## Assigned task
Pull each line containing "Expand" out of the data and copy it.

## Source records
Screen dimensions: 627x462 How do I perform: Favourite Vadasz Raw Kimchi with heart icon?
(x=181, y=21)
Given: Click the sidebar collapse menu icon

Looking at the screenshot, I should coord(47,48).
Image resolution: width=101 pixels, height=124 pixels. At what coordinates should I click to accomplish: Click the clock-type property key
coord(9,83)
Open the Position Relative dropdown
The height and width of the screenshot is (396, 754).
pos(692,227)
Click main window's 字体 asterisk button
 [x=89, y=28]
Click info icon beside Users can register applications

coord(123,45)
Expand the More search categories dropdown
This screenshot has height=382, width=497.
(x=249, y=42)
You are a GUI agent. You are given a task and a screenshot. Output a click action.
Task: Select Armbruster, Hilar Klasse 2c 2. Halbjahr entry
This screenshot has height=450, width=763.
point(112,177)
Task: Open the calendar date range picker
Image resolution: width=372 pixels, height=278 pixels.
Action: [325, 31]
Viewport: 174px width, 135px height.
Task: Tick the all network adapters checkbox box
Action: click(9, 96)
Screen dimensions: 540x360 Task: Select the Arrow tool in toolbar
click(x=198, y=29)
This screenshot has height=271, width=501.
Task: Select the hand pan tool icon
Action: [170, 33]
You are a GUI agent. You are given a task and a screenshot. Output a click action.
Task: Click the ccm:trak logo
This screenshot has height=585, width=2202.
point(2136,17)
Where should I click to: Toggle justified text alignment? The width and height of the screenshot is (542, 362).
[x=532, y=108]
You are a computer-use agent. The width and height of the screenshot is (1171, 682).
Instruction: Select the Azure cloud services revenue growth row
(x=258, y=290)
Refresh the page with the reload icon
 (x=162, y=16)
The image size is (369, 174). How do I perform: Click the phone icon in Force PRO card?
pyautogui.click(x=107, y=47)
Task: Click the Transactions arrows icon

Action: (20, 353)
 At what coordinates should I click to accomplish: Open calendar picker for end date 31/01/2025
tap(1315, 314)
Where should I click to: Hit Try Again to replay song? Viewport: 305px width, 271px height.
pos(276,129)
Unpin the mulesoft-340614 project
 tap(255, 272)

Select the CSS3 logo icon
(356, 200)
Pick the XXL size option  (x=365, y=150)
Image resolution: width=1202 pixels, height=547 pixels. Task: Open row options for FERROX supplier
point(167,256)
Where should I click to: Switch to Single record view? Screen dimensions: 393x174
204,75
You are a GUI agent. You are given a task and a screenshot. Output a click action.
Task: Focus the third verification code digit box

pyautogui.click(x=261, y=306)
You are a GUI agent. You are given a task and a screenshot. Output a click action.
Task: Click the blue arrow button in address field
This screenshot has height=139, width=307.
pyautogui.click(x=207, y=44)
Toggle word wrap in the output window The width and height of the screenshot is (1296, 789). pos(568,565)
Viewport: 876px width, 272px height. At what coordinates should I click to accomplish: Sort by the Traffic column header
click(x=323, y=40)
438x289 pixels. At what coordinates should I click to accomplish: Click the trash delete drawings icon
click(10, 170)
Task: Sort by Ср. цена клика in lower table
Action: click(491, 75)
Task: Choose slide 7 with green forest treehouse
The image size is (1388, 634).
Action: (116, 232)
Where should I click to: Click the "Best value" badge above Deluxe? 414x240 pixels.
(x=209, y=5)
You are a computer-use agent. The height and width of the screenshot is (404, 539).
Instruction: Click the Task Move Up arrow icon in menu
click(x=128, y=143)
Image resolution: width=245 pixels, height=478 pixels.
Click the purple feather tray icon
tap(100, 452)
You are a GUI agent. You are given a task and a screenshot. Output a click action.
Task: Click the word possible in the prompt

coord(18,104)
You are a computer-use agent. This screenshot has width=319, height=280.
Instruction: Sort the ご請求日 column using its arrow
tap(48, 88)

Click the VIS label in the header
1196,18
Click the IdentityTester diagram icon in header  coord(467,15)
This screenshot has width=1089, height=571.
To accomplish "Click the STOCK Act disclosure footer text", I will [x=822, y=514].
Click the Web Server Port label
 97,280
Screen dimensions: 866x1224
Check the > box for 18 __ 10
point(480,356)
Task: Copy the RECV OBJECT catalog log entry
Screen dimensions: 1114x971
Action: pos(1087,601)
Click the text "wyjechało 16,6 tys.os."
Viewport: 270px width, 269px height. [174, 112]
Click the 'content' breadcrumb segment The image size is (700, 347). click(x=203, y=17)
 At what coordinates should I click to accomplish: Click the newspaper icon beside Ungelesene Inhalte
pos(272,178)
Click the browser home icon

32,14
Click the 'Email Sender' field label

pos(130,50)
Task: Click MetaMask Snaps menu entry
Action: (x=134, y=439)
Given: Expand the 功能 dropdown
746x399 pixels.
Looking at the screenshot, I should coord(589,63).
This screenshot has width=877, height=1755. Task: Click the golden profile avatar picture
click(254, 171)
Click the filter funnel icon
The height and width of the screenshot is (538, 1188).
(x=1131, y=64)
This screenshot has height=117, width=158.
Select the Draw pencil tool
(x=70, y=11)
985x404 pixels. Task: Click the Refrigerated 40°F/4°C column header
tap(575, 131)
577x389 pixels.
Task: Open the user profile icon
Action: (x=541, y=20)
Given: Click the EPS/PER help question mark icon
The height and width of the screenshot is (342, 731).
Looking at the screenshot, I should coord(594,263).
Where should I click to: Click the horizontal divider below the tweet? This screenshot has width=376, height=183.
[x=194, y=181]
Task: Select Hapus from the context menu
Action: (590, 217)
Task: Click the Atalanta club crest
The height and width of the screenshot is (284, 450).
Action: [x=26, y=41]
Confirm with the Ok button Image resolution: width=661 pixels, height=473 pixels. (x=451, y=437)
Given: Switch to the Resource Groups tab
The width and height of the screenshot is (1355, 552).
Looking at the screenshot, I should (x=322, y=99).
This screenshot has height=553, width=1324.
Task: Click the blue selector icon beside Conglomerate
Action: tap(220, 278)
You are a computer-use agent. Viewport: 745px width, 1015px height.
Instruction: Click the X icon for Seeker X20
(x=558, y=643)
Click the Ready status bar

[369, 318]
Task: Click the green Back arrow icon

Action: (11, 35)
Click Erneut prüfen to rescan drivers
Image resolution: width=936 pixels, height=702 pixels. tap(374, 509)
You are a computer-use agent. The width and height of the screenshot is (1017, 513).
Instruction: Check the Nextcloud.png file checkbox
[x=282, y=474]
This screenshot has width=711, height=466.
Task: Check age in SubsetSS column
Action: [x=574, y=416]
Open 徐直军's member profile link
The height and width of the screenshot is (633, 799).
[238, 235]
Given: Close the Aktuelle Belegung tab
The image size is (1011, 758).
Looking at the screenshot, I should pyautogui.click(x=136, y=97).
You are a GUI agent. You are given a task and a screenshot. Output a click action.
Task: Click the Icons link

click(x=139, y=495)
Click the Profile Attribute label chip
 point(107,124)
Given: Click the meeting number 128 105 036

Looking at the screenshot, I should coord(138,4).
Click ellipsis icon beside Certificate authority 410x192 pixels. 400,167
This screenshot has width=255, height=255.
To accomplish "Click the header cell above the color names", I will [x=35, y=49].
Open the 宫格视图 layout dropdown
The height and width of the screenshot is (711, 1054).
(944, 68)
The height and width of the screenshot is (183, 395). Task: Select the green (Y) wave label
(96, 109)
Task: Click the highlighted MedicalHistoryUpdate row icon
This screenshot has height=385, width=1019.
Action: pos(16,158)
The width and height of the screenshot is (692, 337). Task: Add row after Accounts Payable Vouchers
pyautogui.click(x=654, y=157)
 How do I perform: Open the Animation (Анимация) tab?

## Solution below
Expand the More search categories dropdown
Given: Expand the 功能 dropdown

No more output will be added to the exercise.